Task instructions: List everything from the line containing "Task: Sort files by the Name column header" down to the line containing "Where should I click to: Browse" in the data below as a numbered list, skipping blank lines. Leave out the pictures.

Working data:

----------

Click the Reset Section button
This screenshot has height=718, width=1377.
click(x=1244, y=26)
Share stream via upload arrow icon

----------

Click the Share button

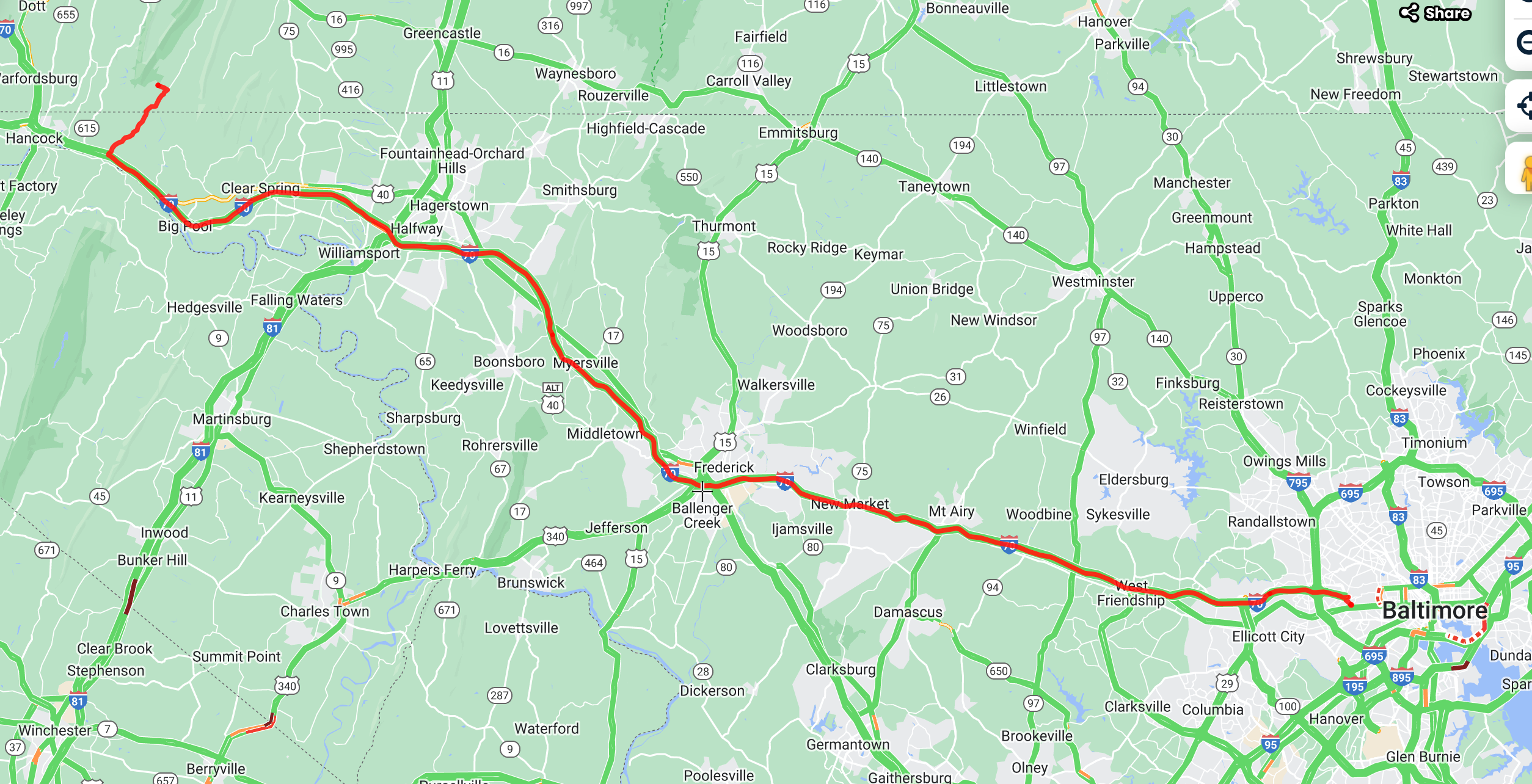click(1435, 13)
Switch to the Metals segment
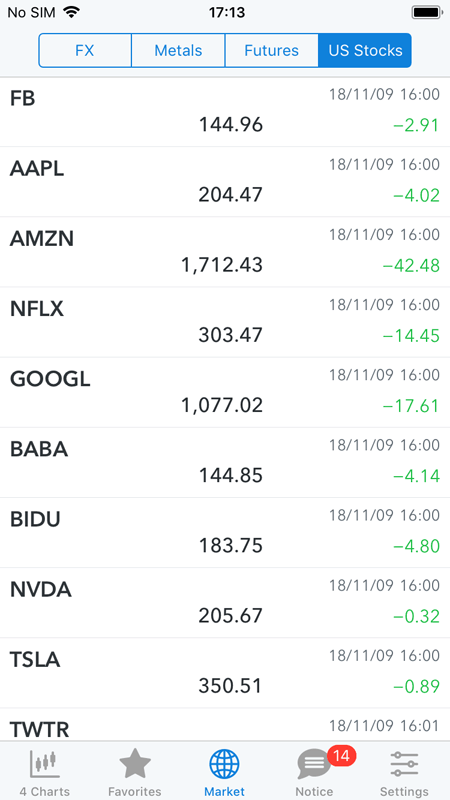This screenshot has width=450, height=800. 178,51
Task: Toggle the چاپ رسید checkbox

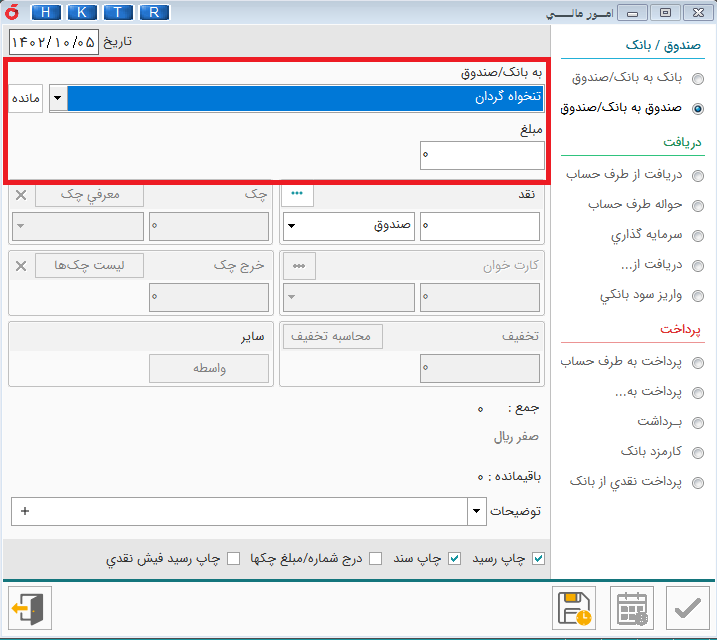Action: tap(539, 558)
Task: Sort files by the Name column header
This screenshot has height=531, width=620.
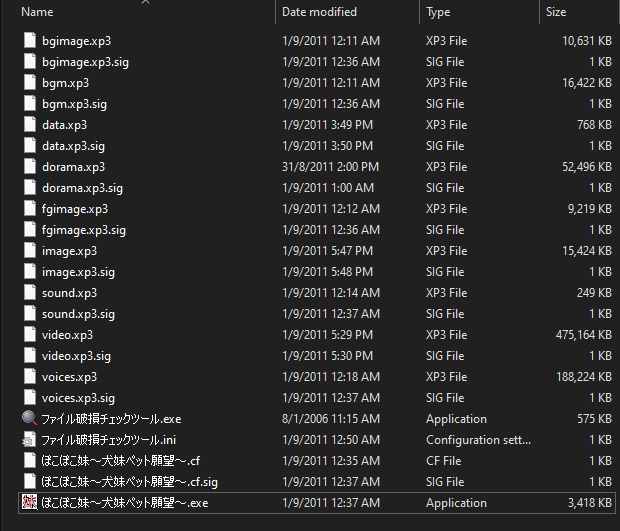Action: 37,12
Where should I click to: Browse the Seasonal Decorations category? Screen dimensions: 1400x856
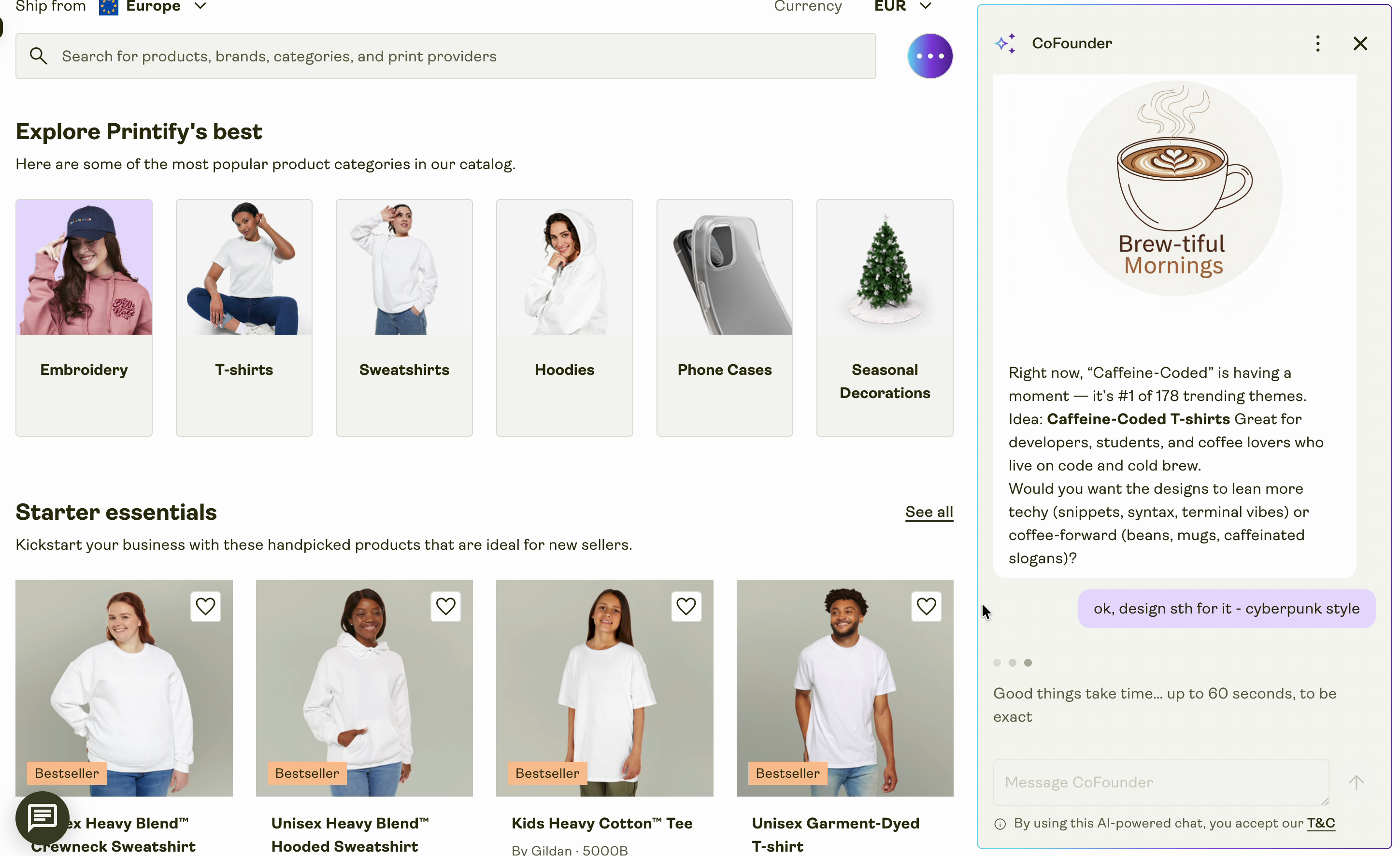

----------

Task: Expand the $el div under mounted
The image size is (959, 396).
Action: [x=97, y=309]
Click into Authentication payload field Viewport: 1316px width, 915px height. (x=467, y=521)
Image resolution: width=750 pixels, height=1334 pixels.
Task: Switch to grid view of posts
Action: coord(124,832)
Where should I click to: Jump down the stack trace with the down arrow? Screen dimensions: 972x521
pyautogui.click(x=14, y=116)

----------

Answer:
1. Task: Sort files by the Name column header
2. This screenshot has height=531, width=620.
3. Action: 37,12
4. Where should I click to: Browse the Seasonal Decorations category? Screen dimensions: 1400x856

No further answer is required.